Evening puts together an excellent cast. It is based on the novel by Susan Minot and adapted for the screen by Ms. Minot and Pulitzer Prize winning author Michael Cunningham of The Hours. This is a story of a timeless romance and its consequences.
Ann Lord (Vanessa Redgrave) is bedridden and is suffering from an irrational mind. She reveals a long-held secret about her past to her concerned daughters, Constance (Natasha Richardson), a content wife and mother, and Nina (Toni Collette), a restless single woman. Both are bedside when Ann calls out for man she loved more than any other she met. This man is Dr. Harris Arden (Patrick Wilson), and the daughters wonder who and what is he to their mother?
While Constance and Nina try to take stock of Ann's life and their own lives, their mother is tended to by a night nurse, sometimes seen as a fictitious angel (Eileen Atkins), as Ann journeys in her mind back to a summer weekend some fifty years ago, when she was Ann Grant (Claire Danes). In this flashback scene, young Ann has just come from New York City to be maid of honor at the high society Newport, Rhode Island wedding of her best friend from college, Lila Wittenborn (Mamie Gummer). The bride is jittery, and turns to Ann rather than her own mother (Glenn Close) for support. Ann stays close to Lila during this confusing time, knowing she is getting married to a man she doesn't love. Ann is closer than Lila's younger irrepressible alcoholic brother Buddy (Hugh Dancy) who has a crush on her.

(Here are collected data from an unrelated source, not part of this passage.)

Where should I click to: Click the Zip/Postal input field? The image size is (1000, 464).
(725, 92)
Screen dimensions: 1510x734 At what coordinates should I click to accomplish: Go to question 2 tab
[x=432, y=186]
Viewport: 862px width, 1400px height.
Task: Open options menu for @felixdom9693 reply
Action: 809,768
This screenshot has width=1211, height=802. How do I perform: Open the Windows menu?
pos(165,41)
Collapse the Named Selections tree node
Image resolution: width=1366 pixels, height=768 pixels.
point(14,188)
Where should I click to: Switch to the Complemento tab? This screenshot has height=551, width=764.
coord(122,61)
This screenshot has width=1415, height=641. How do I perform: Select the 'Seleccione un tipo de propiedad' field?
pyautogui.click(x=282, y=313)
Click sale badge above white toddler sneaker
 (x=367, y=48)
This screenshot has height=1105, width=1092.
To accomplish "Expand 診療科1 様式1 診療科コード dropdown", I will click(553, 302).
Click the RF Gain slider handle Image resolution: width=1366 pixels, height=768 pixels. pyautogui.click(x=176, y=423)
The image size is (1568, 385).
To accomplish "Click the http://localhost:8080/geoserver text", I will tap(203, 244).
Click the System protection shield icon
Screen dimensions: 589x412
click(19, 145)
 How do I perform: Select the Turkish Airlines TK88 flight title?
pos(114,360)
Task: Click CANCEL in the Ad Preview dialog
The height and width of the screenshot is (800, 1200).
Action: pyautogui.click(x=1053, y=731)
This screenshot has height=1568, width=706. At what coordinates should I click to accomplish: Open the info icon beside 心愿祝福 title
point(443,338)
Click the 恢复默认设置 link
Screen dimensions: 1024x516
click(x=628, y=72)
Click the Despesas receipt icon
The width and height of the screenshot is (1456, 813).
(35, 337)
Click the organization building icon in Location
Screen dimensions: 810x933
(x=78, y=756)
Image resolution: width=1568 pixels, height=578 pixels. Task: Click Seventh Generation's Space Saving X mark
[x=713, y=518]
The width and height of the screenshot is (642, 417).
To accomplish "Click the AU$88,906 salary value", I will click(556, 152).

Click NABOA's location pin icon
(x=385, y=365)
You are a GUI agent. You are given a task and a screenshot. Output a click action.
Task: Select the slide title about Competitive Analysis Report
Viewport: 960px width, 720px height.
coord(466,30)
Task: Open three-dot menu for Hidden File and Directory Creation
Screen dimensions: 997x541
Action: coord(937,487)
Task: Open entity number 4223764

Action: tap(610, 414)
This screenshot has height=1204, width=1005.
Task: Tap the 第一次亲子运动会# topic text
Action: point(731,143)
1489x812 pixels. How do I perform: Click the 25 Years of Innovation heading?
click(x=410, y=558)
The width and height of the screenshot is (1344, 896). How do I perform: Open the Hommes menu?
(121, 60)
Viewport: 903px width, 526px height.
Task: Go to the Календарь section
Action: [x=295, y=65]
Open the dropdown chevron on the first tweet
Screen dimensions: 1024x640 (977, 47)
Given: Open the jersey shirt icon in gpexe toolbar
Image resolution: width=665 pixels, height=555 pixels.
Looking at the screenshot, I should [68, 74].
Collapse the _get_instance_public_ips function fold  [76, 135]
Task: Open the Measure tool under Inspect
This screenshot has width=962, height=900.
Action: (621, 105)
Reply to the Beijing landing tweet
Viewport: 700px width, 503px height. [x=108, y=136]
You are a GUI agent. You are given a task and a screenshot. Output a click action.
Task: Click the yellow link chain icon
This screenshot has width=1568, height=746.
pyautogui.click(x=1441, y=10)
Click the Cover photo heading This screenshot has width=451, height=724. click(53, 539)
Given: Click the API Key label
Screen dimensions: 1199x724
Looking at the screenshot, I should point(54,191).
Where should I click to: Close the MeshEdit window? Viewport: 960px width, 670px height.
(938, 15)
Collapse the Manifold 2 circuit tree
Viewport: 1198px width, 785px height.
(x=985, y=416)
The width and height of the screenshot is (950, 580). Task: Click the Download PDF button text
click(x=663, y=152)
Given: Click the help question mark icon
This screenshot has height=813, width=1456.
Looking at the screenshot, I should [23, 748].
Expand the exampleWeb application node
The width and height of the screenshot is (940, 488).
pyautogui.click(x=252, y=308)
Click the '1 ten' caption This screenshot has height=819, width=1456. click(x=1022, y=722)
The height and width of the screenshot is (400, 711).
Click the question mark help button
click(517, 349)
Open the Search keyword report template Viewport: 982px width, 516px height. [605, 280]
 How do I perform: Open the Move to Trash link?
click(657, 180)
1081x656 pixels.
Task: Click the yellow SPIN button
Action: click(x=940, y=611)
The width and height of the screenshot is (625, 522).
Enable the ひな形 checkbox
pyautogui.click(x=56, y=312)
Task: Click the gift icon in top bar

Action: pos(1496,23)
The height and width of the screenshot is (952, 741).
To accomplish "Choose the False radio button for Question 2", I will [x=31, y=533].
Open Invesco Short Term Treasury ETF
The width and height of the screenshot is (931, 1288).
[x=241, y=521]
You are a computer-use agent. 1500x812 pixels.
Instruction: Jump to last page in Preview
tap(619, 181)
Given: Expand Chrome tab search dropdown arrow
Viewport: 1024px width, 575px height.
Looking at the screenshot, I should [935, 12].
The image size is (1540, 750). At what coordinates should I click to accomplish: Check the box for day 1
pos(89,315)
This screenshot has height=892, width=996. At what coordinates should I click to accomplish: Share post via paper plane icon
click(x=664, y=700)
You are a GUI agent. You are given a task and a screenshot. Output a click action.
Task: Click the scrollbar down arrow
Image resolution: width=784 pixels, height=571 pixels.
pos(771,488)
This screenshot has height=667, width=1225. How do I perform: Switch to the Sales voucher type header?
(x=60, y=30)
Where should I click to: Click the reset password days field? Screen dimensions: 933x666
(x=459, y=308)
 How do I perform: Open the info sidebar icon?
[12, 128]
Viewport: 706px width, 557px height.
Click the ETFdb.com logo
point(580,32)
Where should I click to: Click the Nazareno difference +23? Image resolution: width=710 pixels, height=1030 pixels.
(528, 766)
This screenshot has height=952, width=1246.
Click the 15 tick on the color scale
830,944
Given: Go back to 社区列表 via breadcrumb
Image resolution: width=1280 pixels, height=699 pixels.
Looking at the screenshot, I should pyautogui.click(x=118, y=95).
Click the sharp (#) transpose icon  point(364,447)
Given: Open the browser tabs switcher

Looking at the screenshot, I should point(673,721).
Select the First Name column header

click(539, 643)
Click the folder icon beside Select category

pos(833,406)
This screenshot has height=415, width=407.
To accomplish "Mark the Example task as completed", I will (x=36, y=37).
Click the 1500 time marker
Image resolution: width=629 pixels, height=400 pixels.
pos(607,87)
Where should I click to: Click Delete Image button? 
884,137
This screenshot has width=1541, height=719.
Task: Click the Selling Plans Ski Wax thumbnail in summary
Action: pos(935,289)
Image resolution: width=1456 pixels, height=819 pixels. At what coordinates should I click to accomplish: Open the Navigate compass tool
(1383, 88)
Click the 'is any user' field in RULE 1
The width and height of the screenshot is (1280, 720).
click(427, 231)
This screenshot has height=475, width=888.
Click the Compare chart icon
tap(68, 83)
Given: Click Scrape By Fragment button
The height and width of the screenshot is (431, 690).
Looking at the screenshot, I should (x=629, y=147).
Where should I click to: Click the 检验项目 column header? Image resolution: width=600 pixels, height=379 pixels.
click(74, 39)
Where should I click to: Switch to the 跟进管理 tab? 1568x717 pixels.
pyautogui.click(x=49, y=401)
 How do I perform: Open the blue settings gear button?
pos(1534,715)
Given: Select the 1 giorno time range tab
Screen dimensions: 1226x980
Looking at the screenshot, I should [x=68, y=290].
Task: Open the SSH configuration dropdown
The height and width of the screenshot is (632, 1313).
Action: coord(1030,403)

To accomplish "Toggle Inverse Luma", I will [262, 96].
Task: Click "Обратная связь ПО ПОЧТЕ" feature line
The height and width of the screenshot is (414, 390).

Unexpected feelings surge when Ann meets wedding guest Harris Arden, a lifelong intimate friend of the Wittenborn family. A love affair between Ann and Harris triggers a fatal accident in the Wittenborn household and eventually changes the life of everyone at the wedding.
The story comes full circle and unfolds when Ann's best friend Lila Wittenborn, now Lila Ross (Meryl Streep), appears at her death bed. Meryl Streep's role is limited in this film but she adds a fine closure to a spectacular emsemble. The period piece flasback scenes and music of the 1950s add a nostalgic look and sound to an already excellent movie.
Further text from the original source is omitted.